* **REQUIRED WORK**: Reproduce the lecture series announcement below word for word, from start to finish.

* **TEXT**:
* * * * * * * * *
IGU CPG

• Alexander von Humboldt Lecture Series 2013-2014

Alexander von Humboldt Lecture Series 2013-2014

The Department of Geography, Spatial Planning and Environment at the Radboud University of Nijmegen cordially invites you to our Lecture and Seminar Series on the theme of

Science in/and/of Society

 

The interlinking of science with other spheres of society has been a lively topic in the Sociology of Science. Historically, this link was conceptualized as a linear model in which scientific ‘truth’ discovered in fundamental research was transferred through applied science into the political arena where it is transformed into the decisions that can solve our problems and improve society. In this model the ‘bridging of the gap’ between science and the common good, naturally leads to a technocratic orientation, which facilitated the expert in ‘speaking truth to power” or the politician in ‘tapping the reservoir of science’ -and, in contemporary terms, making ‘evidence based policies’. Even though our understanding of these relations has moved towards more sophisticated versions, this model still informs the common knowledge of science and society. In our everyday understanding — shaped in part by the mass media — and decision-making on spatial-environmental issues, e.g. from making our living places climate-proof to assessing the costs and benefits of megaprojects and back to curbing the geographical spreading of infectious diseases, scientific expertise plays a major role in how we frame and handle such challenges. While this process requires a large amount of trust in science and experts, the authority of science has been eroding and knowledge sometimes becomes highly contested, especially in the western context. Scientific advisory sees itself confronted with an increase in the demands for transparency, participation and democratisation. Within this theme we investigate how science in general and the ‘spatial’ disciplines of geography, environmental studies, and spatial planning in particular deal with such demands or, somewhat more inciting, how they perhaps should deal with them, considering as well the changes in the way research is funded as well as the transformation of these disciplines’ relation to the political. The theme includes an interest in processes of self-reflection that could or should take place within the respective fields of geography, spatial planning, and environmental studies.
* * * * * * * * *
* **DATA SECTION**:
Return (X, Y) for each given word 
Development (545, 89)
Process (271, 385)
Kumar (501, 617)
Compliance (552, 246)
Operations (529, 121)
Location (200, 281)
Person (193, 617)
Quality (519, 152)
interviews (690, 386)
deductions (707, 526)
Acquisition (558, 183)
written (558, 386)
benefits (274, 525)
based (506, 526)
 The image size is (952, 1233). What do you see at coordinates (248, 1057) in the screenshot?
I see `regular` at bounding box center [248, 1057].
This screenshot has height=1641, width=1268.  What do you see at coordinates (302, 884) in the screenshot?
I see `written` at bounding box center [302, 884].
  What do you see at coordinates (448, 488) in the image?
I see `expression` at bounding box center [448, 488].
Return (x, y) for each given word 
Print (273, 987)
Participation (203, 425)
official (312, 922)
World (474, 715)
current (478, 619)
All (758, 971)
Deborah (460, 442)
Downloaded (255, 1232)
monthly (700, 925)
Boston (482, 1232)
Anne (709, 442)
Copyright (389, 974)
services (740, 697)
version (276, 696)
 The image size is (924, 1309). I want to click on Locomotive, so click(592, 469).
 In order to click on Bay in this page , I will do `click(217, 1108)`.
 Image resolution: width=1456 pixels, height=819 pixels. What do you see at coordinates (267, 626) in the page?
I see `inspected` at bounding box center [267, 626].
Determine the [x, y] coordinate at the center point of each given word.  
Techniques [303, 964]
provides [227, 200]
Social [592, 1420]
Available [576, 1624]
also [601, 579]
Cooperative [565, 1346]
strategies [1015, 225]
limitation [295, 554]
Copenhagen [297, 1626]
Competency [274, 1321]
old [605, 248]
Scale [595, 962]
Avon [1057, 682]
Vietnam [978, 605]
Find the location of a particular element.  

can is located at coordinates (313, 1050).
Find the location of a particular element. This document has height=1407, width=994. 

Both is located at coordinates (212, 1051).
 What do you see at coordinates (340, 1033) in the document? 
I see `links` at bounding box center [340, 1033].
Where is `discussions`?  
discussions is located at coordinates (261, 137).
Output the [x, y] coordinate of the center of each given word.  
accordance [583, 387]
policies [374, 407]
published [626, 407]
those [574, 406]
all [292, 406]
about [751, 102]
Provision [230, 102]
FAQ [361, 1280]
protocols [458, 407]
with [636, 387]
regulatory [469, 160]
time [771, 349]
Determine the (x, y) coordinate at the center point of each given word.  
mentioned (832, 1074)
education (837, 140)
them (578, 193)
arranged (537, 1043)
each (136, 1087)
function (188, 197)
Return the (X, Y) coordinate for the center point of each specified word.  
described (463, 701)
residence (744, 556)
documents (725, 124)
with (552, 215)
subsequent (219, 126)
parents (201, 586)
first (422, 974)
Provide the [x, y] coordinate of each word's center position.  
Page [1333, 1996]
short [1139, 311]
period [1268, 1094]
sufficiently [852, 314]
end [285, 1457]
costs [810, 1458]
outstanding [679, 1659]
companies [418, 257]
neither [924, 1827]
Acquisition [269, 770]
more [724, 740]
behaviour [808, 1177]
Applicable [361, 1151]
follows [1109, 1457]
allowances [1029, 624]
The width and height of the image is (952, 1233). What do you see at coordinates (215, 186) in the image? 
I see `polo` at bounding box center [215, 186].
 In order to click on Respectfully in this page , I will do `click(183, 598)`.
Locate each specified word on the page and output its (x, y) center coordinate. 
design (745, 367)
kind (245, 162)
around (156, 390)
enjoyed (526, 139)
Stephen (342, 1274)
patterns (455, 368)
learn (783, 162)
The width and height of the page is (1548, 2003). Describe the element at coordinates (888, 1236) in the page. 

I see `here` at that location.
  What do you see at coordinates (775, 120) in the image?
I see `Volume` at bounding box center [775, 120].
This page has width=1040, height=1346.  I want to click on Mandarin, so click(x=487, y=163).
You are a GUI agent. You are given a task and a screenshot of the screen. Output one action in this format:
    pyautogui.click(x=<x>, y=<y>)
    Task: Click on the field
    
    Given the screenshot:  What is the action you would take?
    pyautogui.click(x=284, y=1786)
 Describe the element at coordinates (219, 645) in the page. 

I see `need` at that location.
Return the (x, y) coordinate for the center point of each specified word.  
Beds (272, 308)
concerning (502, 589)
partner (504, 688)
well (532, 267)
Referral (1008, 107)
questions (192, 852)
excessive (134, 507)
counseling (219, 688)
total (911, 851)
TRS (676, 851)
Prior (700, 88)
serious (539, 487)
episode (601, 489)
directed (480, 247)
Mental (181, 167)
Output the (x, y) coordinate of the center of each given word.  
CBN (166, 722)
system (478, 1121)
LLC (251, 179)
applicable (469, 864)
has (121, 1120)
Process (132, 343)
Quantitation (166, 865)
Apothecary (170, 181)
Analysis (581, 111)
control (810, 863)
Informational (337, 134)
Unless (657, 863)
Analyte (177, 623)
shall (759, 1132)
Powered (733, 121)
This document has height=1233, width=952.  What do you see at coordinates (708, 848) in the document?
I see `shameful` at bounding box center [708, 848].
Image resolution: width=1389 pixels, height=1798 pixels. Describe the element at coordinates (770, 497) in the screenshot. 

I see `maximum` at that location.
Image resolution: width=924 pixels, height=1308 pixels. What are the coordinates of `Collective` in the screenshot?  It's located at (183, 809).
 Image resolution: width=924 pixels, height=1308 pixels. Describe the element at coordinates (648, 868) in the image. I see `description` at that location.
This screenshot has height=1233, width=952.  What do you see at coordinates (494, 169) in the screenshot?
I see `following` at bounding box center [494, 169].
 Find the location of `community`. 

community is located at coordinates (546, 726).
* * * * * * * * *
* **EXERCISE ANSWER**:
IGU CPG

• Alexander von Humboldt Lecture Series 2013-2014

Alexander von Humboldt Lecture Series 2013-2014

The Department of Geography, Spatial Planning and Environment at the Radboud University of Nijmegen cordially invites you to our Lecture and Seminar Series on the theme of

Science in/and/of Society

 

The interlinking of science with other spheres of society has been a lively topic in the Sociology of Science. Historically, this link was conceptualized as a linear model in which scientific ‘truth’ discovered in fundamental research was transferred through applied science into the political arena where it is transformed into the decisions that can solve our problems and improve society. In this model the ‘bridging of the gap’ between science and the common good, naturally leads to a technocratic orientation, which facilitated the expert in ‘speaking truth to power” or the politician in ‘tapping the reservoir of science’ -and, in contemporary terms, making ‘evidence based policies’. Even though our understanding of these relations has moved towards more sophisticated versions, this model still informs the common knowledge of science and society. In our everyday understanding — shaped in part by the mass media — and decision-making on spatial-environmental issues, e.g. from making our living places climate-proof to assessing the costs and benefits of megaprojects and back to curbing the geographical spreading of infectious diseases, scientific expertise plays a major role in how we frame and handle such challenges. While this process requires a large amount of trust in science and experts, the authority of science has been eroding and knowledge sometimes becomes highly contested, especially in the western context. Scientific advisory sees itself confronted with an increase in the demands for transparency, participation and democratisation. Within this theme we investigate how science in general and the ‘spatial’ disciplines of geography, environmental studies, and spatial planning in particular deal with such demands or, somewhat more inciting, how they perhaps should deal with them, considering as well the changes in the way research is funded as well as the transformation of these disciplines’ relation to the political. The theme includes an interest in processes of self-reflection that could or should take place within the respective fields of geography, spatial planning, and environmental studies.